> **PROMPT**
In the text on cryptocurrency centralization, what GINI coefficient is cited for Bitcoin?

First, mining is already centralized. The largest mining company in the world controls approximately 25% of Bitcoin mining activity and 40% of Ethereum mining activity. The top three companies control more than 60% of all mining activity and the top five control 75%.
He argued that centralization will become more problematic as blockchains move from proof of work to proof of stake to increase transaction speeds. Second, there has been a move towards the accumulation of power by exchanges, and already 99% of all crypto transactions take place on centralized exchanges rather than through decentralized exchanges. Additionally, central exchanges are hackable and not safe, and even decentralized exchanges have been hacked.
Third, the ecosystem itself is created and developed by a small cabal of computer scientists, not by the general population. He cited the common referral of Vitalik Buterin as Ethereum’s “benevolent dictator”. Nouriel also cited the case of the DAO and that when something goes wrong, the code can be changed.
To him, this means that the code is not law, and coders are the judge, jury and prosecutor of cryptocurrencies. Finally, he pointed to a dark truth that while crypto claims to be a mechanism to promote the fair distribute of wealth, cryptocurrency wealth is instead highly concentrated.
The GINI coefficient, which represents the distribution of wealth in an economy, spans a range of 1 to 0. 1 represents an economy with all wealth concentrated in the hands of one person and 0 represents an economy with perfectly distributed wealth.
Nouriel cited Bitcoin as having a coefficient of 0.88, while the GINI coefficient of the U.S. economy is less than 0.5, and that of North Korea is 0.85. Therefore, Bitcoin represents an economy where wealth is more concentrated in the hands of a select few than that of the least transparent national economy, where most wealth is controlled by the Kim family.
Dr. Roubini continued his scathing attacks. He maintained that cryptocurrencies do not meet three requirements for money. Cryptos fail to be a unit of account as goods and services are not yet widely priced in cryptocurrencies, they do not meet the standard of a means of payment due to their inherent scalability limits on the number of transactions and problems with security, and that they cannot be a store of value as they are too volatile.

> **EXTRACTED ENTRIES**
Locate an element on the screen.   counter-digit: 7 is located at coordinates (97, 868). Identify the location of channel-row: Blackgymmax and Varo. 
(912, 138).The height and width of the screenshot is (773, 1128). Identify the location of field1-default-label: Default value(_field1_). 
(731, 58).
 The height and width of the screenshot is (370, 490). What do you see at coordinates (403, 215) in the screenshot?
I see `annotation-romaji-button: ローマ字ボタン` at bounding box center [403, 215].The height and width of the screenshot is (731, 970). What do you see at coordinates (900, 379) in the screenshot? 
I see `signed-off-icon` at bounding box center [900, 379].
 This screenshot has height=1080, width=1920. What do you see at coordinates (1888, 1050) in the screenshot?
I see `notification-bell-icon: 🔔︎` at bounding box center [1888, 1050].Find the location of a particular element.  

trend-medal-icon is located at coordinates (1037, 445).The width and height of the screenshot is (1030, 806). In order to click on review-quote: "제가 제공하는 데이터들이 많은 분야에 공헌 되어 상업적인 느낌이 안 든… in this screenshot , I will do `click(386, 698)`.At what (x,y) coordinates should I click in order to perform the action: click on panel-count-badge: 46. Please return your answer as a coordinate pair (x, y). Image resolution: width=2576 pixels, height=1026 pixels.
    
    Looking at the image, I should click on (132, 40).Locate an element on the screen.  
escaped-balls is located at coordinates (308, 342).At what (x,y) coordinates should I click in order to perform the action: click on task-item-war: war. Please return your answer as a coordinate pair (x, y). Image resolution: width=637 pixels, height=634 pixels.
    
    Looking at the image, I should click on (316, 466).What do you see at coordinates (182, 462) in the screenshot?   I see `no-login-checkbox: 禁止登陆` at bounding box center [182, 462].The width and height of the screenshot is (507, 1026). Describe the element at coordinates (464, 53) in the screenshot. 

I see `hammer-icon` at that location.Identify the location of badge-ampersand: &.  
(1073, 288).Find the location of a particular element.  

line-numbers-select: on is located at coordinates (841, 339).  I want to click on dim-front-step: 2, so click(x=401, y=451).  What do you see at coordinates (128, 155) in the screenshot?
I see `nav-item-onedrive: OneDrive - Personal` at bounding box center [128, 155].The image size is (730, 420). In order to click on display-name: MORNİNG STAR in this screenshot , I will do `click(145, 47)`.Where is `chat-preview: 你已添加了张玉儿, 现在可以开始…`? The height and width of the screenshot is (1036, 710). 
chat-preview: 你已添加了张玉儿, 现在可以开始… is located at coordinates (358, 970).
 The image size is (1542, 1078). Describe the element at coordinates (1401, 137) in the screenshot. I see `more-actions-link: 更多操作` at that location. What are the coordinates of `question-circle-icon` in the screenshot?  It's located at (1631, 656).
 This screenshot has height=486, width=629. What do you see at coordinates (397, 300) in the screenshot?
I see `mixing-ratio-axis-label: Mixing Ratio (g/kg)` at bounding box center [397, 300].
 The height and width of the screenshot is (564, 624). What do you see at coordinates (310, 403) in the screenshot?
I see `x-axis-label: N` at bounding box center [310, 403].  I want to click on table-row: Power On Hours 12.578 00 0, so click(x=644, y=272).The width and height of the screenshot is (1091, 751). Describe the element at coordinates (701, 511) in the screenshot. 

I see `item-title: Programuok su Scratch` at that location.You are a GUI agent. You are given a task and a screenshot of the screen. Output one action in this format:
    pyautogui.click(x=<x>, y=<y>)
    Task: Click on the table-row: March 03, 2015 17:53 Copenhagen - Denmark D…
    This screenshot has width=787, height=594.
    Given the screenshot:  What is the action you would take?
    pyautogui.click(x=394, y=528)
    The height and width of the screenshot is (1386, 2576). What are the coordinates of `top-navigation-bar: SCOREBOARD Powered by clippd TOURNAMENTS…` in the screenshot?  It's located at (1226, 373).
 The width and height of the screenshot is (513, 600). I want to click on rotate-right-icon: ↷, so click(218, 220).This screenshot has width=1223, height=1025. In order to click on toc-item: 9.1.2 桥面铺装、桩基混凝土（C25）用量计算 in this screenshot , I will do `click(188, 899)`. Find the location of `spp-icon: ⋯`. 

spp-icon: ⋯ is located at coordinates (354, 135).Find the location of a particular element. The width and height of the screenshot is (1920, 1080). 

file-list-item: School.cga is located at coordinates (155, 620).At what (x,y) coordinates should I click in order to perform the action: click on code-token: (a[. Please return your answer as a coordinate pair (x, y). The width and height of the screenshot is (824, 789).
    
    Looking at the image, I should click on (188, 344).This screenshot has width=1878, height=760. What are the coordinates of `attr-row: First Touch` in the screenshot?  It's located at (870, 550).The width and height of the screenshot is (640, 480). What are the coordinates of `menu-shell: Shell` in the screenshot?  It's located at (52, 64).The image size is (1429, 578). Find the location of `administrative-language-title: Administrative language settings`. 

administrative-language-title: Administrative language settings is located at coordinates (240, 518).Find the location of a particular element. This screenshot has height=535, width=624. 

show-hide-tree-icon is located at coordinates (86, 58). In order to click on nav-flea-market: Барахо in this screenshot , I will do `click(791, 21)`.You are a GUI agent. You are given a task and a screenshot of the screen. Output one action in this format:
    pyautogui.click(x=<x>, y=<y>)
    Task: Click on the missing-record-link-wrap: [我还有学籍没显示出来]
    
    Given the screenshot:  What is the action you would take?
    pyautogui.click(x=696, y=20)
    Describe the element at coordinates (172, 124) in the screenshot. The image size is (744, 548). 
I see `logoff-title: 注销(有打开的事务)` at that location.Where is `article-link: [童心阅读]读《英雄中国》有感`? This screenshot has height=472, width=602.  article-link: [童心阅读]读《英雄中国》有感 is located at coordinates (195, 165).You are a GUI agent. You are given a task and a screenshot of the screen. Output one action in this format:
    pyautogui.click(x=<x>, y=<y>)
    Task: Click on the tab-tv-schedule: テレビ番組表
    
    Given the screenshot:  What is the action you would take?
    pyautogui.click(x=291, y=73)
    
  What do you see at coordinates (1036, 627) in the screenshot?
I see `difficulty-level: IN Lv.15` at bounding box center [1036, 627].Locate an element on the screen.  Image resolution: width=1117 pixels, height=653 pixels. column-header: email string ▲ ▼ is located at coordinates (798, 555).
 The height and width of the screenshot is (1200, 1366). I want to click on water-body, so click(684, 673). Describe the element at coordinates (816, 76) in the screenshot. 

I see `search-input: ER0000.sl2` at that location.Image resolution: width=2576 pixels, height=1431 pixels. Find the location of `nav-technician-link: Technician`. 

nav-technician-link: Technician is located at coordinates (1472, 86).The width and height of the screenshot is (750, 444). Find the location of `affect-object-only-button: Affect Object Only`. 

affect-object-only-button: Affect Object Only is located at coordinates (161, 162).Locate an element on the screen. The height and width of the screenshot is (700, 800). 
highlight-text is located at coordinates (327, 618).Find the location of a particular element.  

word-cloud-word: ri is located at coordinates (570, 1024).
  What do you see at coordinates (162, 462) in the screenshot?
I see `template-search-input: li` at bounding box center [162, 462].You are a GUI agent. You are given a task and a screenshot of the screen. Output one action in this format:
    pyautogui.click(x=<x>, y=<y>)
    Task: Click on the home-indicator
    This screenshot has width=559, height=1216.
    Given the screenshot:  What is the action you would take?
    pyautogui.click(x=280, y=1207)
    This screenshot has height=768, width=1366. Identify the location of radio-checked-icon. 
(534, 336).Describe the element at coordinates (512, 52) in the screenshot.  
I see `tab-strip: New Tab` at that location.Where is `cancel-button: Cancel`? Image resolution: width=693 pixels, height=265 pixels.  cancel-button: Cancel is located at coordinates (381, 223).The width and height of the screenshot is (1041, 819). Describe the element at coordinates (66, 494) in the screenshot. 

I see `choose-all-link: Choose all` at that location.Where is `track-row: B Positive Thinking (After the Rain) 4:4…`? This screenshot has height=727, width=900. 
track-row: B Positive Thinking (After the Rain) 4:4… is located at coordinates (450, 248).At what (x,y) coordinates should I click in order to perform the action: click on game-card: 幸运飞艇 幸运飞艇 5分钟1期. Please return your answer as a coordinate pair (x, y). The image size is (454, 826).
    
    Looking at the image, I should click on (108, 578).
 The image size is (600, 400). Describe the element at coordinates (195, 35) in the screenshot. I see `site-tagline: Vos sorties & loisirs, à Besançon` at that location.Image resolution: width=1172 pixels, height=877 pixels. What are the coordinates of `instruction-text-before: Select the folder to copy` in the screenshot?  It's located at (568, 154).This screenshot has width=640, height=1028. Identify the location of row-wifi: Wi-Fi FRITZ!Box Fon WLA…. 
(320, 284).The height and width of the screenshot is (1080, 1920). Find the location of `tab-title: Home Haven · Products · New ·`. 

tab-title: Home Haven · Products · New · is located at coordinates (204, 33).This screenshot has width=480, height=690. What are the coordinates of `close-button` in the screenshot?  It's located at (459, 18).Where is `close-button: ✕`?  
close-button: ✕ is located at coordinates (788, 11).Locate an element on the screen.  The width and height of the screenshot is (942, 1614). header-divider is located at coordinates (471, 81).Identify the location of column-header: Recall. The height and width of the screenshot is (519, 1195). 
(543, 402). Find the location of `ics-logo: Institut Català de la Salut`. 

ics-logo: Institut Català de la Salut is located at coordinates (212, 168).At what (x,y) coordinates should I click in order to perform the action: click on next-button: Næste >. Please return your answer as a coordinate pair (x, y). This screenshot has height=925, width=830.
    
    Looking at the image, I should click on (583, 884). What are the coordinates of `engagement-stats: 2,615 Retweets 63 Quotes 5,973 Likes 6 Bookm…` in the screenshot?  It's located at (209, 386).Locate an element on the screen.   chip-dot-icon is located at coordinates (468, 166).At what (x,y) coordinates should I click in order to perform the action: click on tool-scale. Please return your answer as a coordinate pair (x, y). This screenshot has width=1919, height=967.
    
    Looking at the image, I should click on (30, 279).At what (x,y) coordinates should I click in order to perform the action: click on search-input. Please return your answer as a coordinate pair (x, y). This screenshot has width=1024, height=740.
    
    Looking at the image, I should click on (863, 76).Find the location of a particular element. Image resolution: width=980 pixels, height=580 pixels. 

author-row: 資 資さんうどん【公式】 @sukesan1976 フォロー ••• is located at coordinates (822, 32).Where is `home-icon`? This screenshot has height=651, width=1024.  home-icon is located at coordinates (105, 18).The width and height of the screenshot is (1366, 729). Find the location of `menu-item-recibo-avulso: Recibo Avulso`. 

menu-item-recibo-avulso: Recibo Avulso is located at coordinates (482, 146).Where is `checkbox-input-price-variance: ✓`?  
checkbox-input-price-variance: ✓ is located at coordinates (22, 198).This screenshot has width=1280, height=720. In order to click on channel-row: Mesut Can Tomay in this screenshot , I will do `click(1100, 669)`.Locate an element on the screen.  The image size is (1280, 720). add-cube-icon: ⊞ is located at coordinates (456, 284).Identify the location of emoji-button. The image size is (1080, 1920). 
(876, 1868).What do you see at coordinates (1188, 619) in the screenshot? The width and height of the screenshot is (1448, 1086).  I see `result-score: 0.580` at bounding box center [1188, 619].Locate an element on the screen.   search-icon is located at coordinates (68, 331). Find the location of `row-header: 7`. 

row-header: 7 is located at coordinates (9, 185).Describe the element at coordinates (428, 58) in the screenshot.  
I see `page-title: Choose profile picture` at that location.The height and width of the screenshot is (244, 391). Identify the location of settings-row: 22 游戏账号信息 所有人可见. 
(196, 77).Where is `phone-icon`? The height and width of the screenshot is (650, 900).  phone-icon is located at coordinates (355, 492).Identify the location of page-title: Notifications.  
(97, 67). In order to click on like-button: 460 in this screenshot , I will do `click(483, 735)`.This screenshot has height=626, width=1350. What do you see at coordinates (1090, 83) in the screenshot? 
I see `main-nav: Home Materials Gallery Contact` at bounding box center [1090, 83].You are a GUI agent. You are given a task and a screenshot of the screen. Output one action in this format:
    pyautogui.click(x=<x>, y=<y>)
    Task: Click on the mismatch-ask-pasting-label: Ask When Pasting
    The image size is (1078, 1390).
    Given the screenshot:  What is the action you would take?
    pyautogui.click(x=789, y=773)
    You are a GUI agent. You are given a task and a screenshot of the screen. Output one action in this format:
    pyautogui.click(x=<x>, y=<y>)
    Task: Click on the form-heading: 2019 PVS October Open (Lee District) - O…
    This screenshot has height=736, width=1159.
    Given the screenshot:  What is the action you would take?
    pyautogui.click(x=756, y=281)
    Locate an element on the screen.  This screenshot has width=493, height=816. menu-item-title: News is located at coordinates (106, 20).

> **REPLY TO THE TASK**
0.88